The marriage with Lasker does not last and is divorced in 1903. And also the second marriage with the writer Georg Levin, who at Else's suggestion bears the pen name Herwarth Walden, fails in 1912.

This also marks the end of her middle-class life. From now on she constantly changes her place of residence, living in small rooms and shabby boarding houses.

Lasker-Schuler lived alone in Berlin from the beginning of the 20th century. She lived in over 20 different places until her emigration in 1933.

Escape from Germany

"For I am the eternal Jewess," she explained her restless behavior to a friend, "always wandering" – and often penniless. When the artist George Grosz, who was a friend of hers, once met her outside the house, she came along without shoes: "In slippers with paper stuck on them, because there were holes in them".

To an acquaintance, who invited her to dinner, she said: "Make trouble, butter bread I have alone."

In 1927 her son Paul dies of tuberculosis, an event she can never overcome. In 1932 Else Lasker-Schuler receives the prestigious Kleist Prize. In 1933, she finally leaves Germany because she no longer feels safe there and flees to Switzerland. When the Second World War breaks out in 1939, she is just in Palestine. The much-vaunted "Hebrew land" becomes her new home, but she ultimately experiences it as a disappointment. Political Zionism is alien to her.

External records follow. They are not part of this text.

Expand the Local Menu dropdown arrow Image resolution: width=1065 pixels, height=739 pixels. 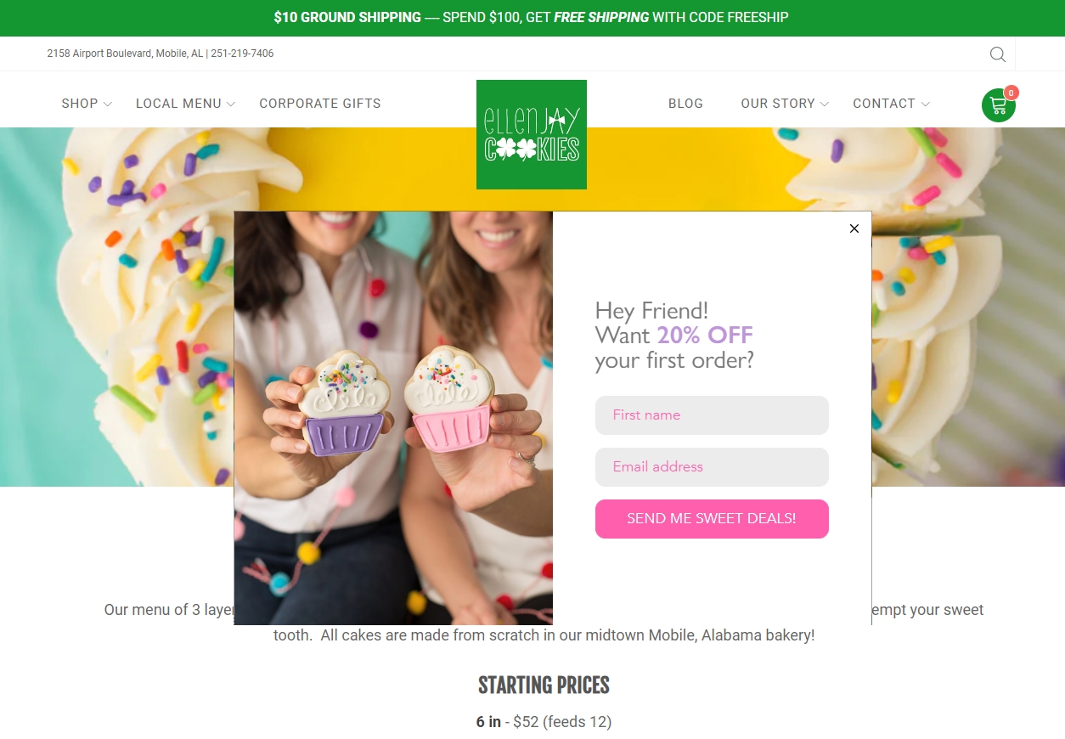231,104
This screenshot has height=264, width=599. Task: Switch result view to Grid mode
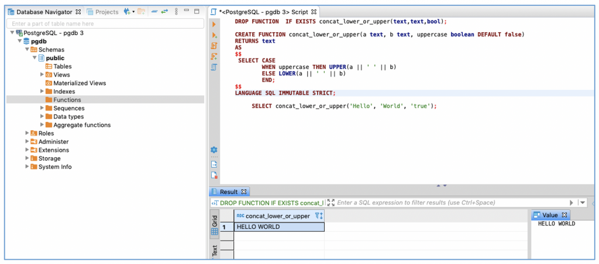pyautogui.click(x=215, y=226)
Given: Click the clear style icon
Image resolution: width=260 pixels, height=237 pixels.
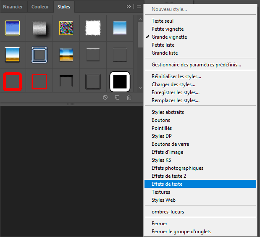Looking at the screenshot, I should [105, 97].
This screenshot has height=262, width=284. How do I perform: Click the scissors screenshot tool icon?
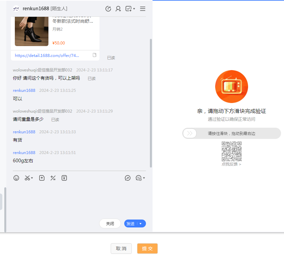tap(28, 178)
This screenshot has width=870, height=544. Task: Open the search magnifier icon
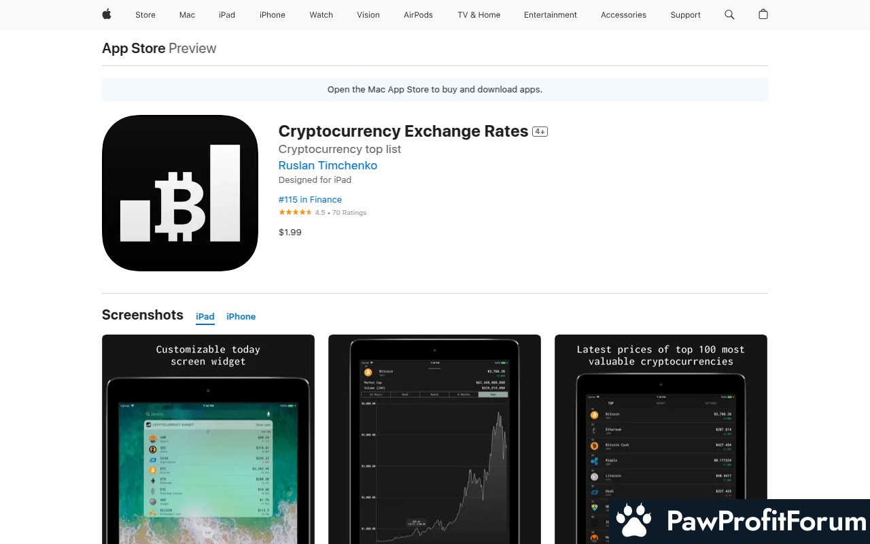729,14
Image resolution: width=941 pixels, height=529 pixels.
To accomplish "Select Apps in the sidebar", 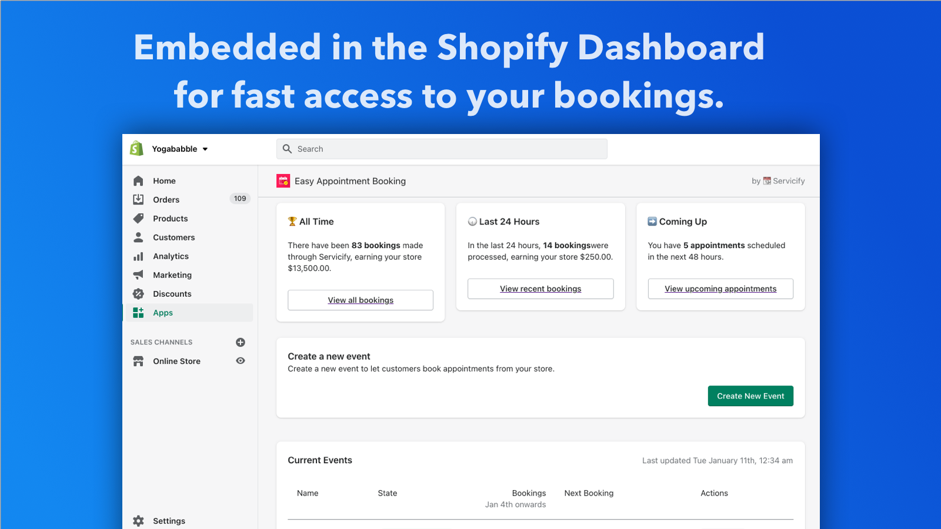I will tap(163, 313).
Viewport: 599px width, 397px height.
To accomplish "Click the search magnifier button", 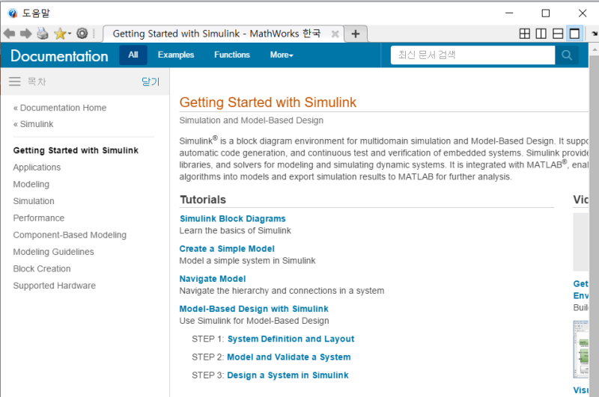I will pos(567,55).
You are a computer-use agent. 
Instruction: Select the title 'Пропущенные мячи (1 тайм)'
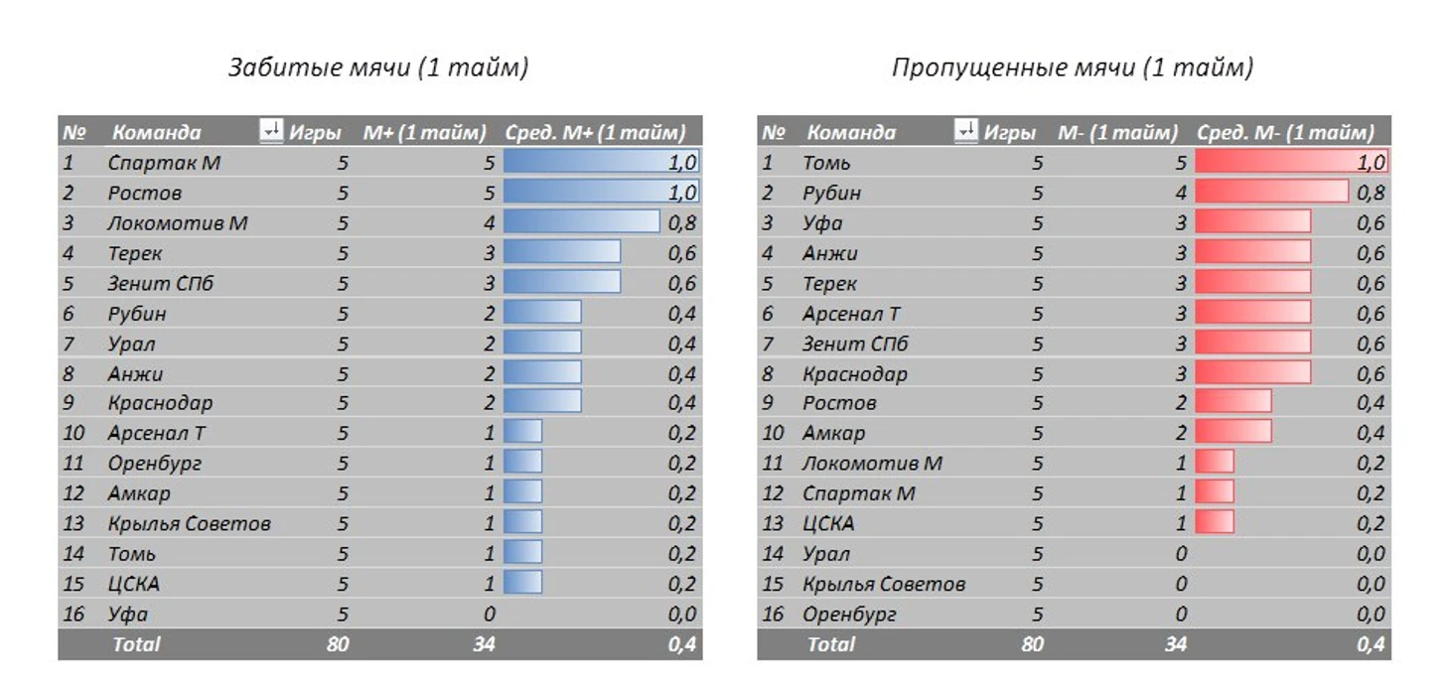click(x=1073, y=68)
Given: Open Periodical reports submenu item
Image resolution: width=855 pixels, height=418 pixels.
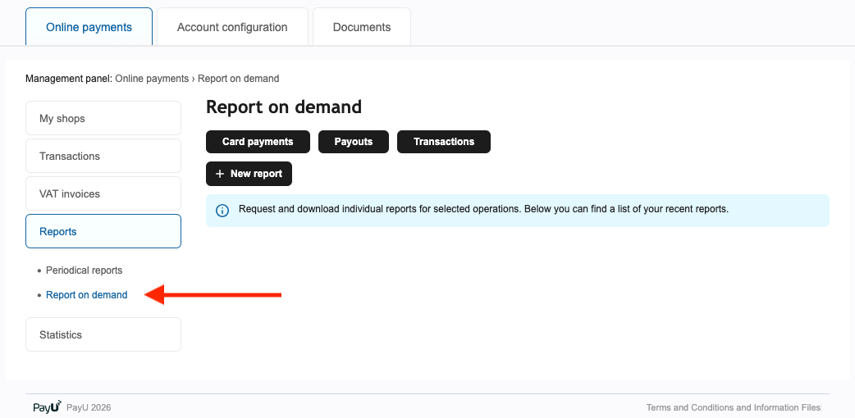Looking at the screenshot, I should (x=84, y=270).
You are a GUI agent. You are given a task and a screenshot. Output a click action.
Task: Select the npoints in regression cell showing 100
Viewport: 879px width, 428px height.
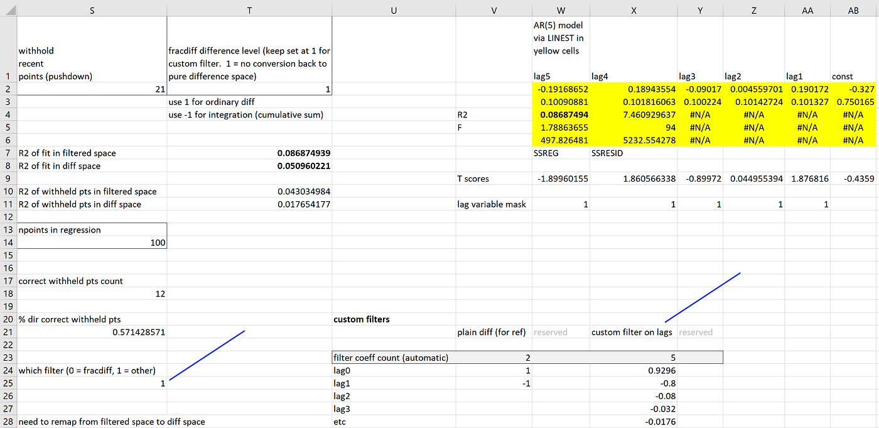[92, 243]

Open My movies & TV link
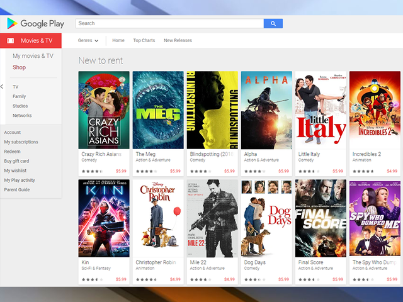pos(33,56)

Else Lasker-Schuler "was the greatest lyric poet Germany ever had," Gottfried Benn (1886-1956) said of her. "Her themes were Jewish; her imagination oriental, but her language was German … Always unswervingly herself …". 75 years ago, on 22. January 1945, Else Lasker-Schuler, the "Black Swan of Israel," as her friends called her, dies in Jerusalem of a heart attack.